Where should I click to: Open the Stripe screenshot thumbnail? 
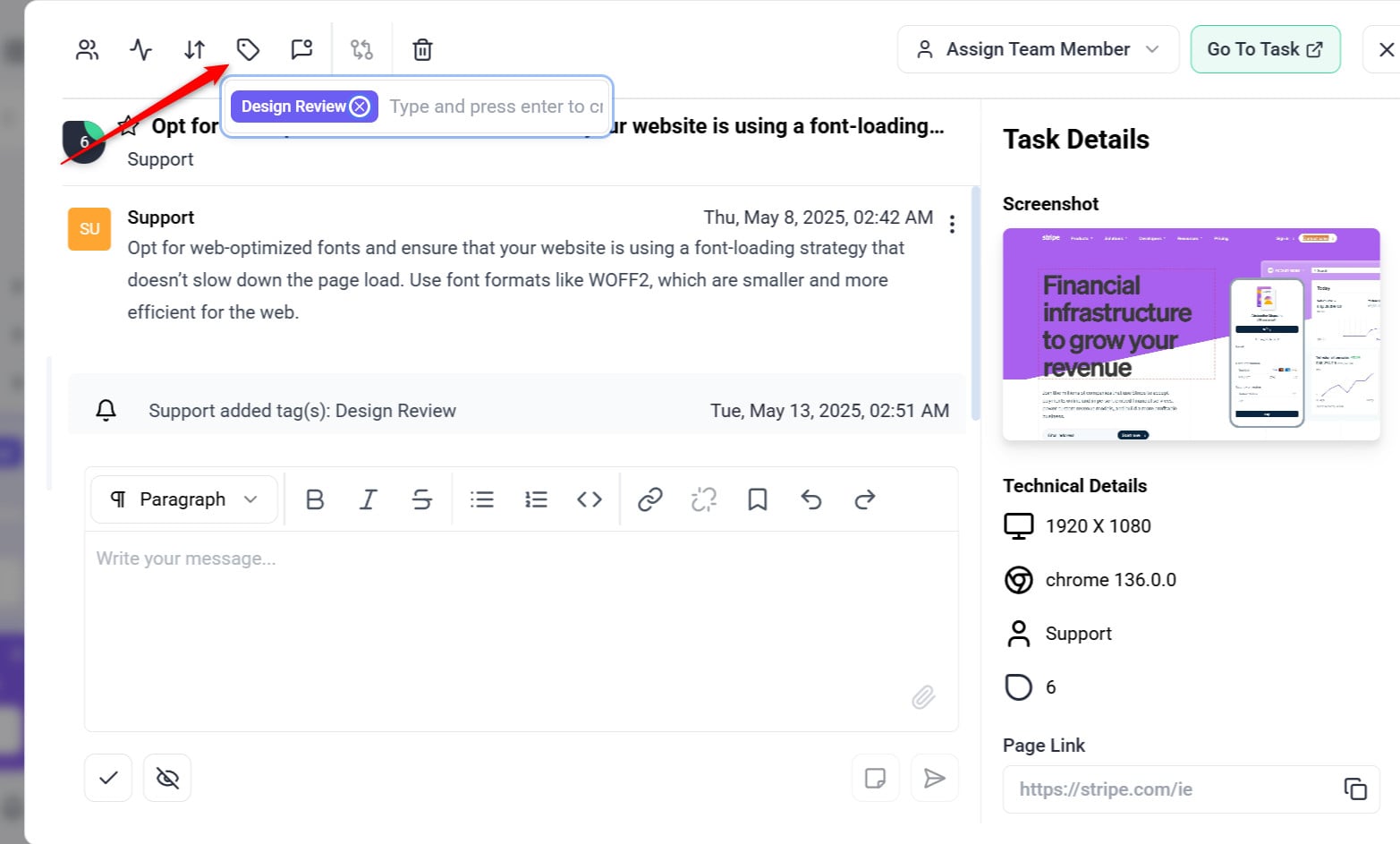(x=1191, y=334)
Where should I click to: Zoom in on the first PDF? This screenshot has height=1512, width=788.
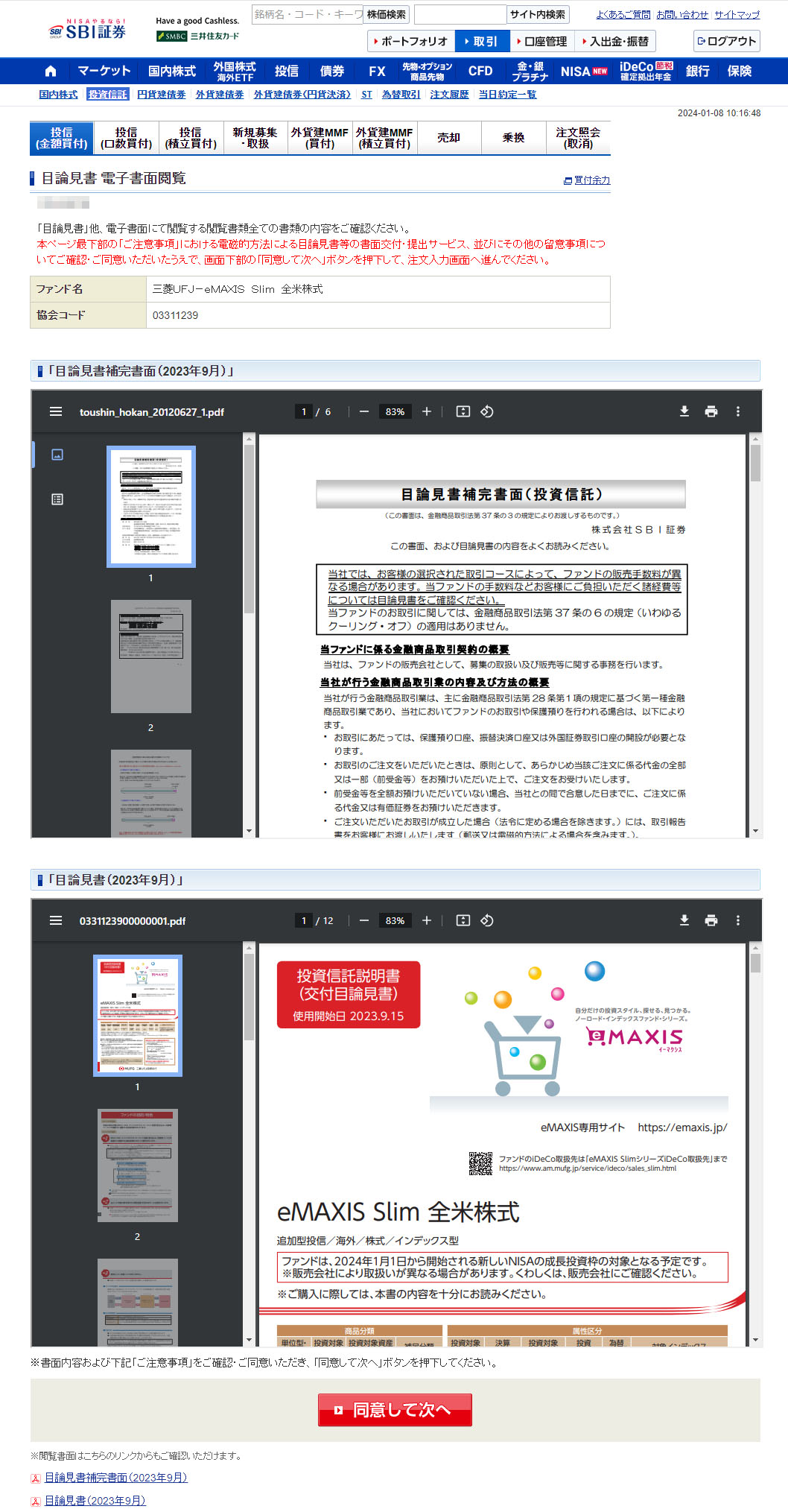click(x=427, y=411)
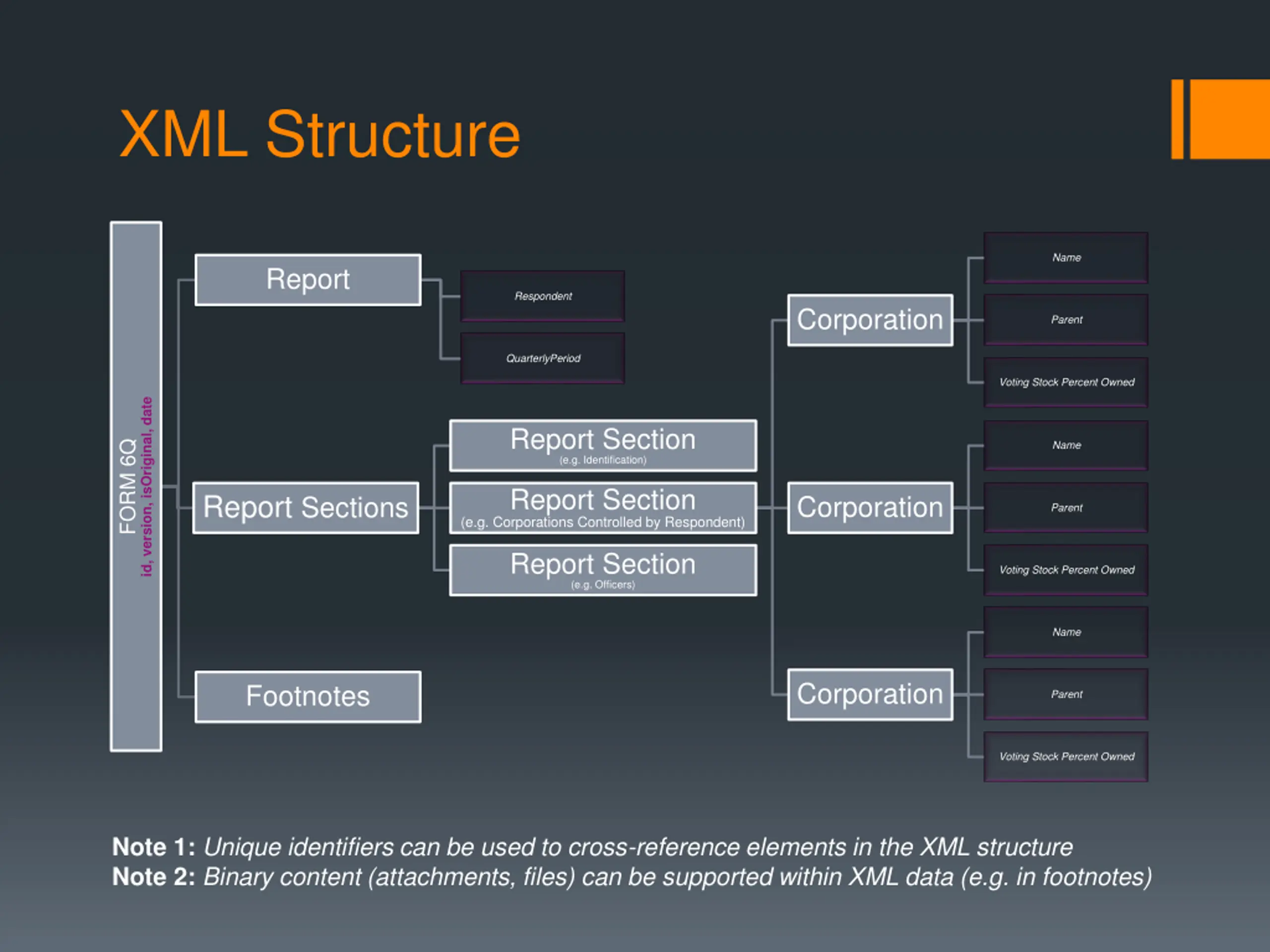
Task: Click the bottom Corporation box
Action: [x=870, y=694]
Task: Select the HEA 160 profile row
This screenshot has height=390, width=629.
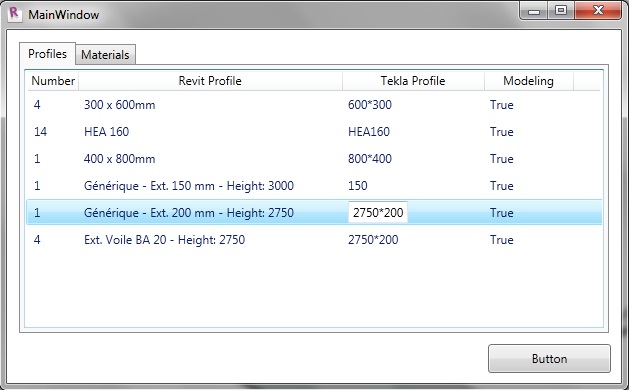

REQUEST — Arrange all of the data above as a numbered list, with blank lines omitted and the pictures left out.

TASK ANSWER —
1. Where should I click to: Open the Stripe screenshot thumbnail? 
2. (x=1191, y=334)
3. Where should I click to: Zoom in on the first PDF? This screenshot has height=1512, width=788.
4. click(x=427, y=411)
5. Task: Click the bottom Corporation box
6. Action: [x=870, y=694]
7. Task: Select the HEA 160 profile row
8. This screenshot has height=390, width=629.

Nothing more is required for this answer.